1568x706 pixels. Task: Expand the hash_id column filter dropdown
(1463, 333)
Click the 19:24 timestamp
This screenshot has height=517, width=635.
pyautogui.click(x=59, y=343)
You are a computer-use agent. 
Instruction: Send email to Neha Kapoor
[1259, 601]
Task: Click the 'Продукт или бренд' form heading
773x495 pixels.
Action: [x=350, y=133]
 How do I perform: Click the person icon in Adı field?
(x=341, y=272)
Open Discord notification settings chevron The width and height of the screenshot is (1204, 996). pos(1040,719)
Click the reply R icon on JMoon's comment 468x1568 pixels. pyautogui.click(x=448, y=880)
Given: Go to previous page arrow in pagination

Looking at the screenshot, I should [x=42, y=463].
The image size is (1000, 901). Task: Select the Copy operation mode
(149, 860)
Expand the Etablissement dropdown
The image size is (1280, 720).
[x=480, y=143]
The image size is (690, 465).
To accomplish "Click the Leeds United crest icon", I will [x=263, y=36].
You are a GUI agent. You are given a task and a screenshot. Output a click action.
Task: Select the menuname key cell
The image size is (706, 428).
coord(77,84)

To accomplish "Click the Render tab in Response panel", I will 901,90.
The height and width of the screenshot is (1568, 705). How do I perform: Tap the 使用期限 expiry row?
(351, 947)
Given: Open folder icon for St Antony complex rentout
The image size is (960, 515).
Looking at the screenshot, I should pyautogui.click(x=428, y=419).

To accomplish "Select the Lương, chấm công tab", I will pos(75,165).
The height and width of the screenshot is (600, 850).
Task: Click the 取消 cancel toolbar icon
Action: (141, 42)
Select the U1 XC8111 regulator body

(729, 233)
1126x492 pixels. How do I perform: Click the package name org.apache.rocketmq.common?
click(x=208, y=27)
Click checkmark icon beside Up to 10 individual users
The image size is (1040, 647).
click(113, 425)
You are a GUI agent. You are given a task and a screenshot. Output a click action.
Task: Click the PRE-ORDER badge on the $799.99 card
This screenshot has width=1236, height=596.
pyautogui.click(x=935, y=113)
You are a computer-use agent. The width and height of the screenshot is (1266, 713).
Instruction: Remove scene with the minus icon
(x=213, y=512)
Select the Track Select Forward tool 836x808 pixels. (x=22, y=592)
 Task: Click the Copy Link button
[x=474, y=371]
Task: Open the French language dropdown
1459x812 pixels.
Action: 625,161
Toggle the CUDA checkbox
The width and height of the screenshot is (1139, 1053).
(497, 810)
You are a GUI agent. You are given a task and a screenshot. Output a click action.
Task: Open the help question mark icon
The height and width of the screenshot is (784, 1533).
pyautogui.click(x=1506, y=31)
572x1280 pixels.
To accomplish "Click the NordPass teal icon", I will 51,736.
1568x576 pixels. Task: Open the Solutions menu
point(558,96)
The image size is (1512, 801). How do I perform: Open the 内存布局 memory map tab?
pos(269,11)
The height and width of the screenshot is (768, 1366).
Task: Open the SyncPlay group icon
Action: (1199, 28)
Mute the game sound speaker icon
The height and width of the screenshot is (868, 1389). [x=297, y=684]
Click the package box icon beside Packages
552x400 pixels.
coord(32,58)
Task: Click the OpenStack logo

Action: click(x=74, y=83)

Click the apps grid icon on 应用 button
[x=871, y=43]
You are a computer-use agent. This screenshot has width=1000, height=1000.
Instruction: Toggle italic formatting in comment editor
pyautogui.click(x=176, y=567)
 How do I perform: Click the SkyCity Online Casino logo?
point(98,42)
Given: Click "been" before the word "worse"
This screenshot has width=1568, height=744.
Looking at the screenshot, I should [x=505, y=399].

-------------------------

Work order: There is a line with "The image size is (1512, 801)." and a line with "You are a computer-use agent. This" above. Copy exactly those two lines and all lines between them, with nothing else.

Output for this exercise:
The image size is (1512, 801). How do I perform: Open the 内存布局 memory map tab?
pos(269,11)
The height and width of the screenshot is (768, 1366).
Task: Open the SyncPlay group icon
Action: (1199, 28)
Mute the game sound speaker icon
The height and width of the screenshot is (868, 1389). [x=297, y=684]
Click the package box icon beside Packages
552x400 pixels.
coord(32,58)
Task: Click the OpenStack logo

Action: click(x=74, y=83)

Click the apps grid icon on 应用 button
[x=871, y=43]
You are a computer-use agent. This screenshot has width=1000, height=1000.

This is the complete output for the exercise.